---
title: "Model Evaluation"
output: rmarkdown::html_vignette
vignette: >
  %\VignetteIndexEntry{Model Evaluation}
  %\VignetteEngine{knitr::rmarkdown}
  %\VignetteEncoding{UTF-8}
---
```{r, include = FALSE}
knitr::opts_chunk$set(
  collapse = TRUE,
  comment = "#>"
)
```
```{r setup}
library(bayesrules)
```
For Bayesian model evaluation, the **bayesrules** package has three functions `prediction_summary()`, 
`classification_summary()` and `naive_classification_summary()` as well as their cross-validation counterparts `prediction_summary_cv()`, `classification_summary_cv()`, and `naive_classification_summary_cv()` respectively. 
  
    | **Functions** | **Response** | **Model** | 
  
    | `prediction_summary()` `prediction_summary_cv()`
 | Quantitative | rstanreg | 
  
    | `classification_summary()` `classification_summary_cv()`
 | Binary | rstanreg | 
  
    | `naive_classification_summary()` `naive_classification_summary_cv()`
 | Categorical | naiveBayes | 
## Prediction Summary
Given a set of observed data including a quantitative response variable y and an rstanreg model of y, `prediction_summary()` returns 4 measures of the posterior prediction quality. 
1. **Median absolute prediction error (mae)** measures the typical difference between the observed y values and their posterior predictive medians (stable = TRUE) or means (stable = FALSE). 
2. **Scaled mae (mae_scaled)** measures the typical number of absolute deviations (stable = TRUE) or standard deviations (stable = FALSE) that observed y values fall from their predictive medians (stable = TRUE) or means (stable = FALSE). 
3. and 4. **within_50** and **within_90** report the proportion of observed y values that fall within their posterior prediction intervals, the probability levels of which are set by the user. 
Although 50% and 90% are the defaults for the posterior prediction intervals, these probability levels can be changed with `prob_inner` and `prob_outer` arguments. 
The example below shows the 60% and 80% posterior prediction intervals.
```{r comment =""}
# Data generation
example_data <- data.frame(x = sample(1:100, 20)) 
example_data$y <- example_data$x*3 + rnorm(20, 0, 5)
# rstanreg model
example_model <- rstanarm::stan_glm(y ~ x,  data = example_data, refresh = FALSE)
# Prediction Summary
prediction_summary(example_model, example_data, 
                   prob_inner = 0.6, prob_outer = 0.80, 
                   stable = TRUE)
```
Similarly, `prediction_summary_cv()` returns the 4 cross-validated measures of a model's posterior prediction quality for each fold as well as a pooled result. 
The `k` argument represents the number of folds to use for cross-validation.
```{r comment =""}
prediction_summary_cv(model = example_model, data = example_data, 
                      k = 2, prob_inner = 0.6, prob_outer = 0.80)
```
## Classification Summary
Given a set of observed data including a binary response variable y and an rstanreg model of y, the `classification_summary()` function returns summaries of the model's posterior classification quality.
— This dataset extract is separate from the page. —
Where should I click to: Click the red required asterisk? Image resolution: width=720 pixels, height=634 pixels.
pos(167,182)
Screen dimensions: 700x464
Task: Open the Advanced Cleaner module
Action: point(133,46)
These summaries include a **confusion matrix** as well as estimates of the model's **sensitivity**, **specificity**, and **overall accuracy**.
The `cutoff` argument represents the probability cutoff to classify a new case as positive.
```{r comment =""}
# Data generation
x <- rnorm(20)
z <- 3*x
prob <- 1/(1+exp(-z))
y <- rbinom(20, 1, prob)
example_data <- data.frame(x = x, y = y)
# rstanreg model
example_model <- rstanarm::stan_glm(y ~ x, data = example_data, 
                                    family = binomial, refresh = FALSE)
# Prediction Summary
classification_summary(model = example_model, data = example_data, cutoff = 0.5)                   
```
The `classification_summary_cv()` returns the same measures but for cross-validated estimates.
The `k` argument represents the number of folds to use for cross-validation.
```{r comment =""}
classification_summary_cv(model = example_model, data = example_data, k = 2, cutoff = 0.5)                   
```
## Naive Classification Summary
Given a set of observed data including a categorical response variable y and a naiveBayes model of y, the `naive_classification_summary()` function returns summaries of the model's posterior classification quality. These summaries include a **confusion matrix** as well as an estimate of the model's overall **accuracy**.
```{r comment=""}
# Data
data(penguins_bayes, package = "bayesrules")
# naiveBayes model
example_model <- e1071::naiveBayes(species ~ bill_length_mm, data = penguins_bayes)
# Naive Classification Summary
naive_classification_summary(model = example_model, data = penguins_bayes, y = "species")
```
Similarly `naive_classification_summary_cv()` returns the cross validated confusion matrix. 
The `k` argument represents the number of folds to use for cross-validation.
```{r comment=""}
naive_classification_summary_cv(model = example_model, data = penguins_bayes, 
                                y = "species", k = 2)
```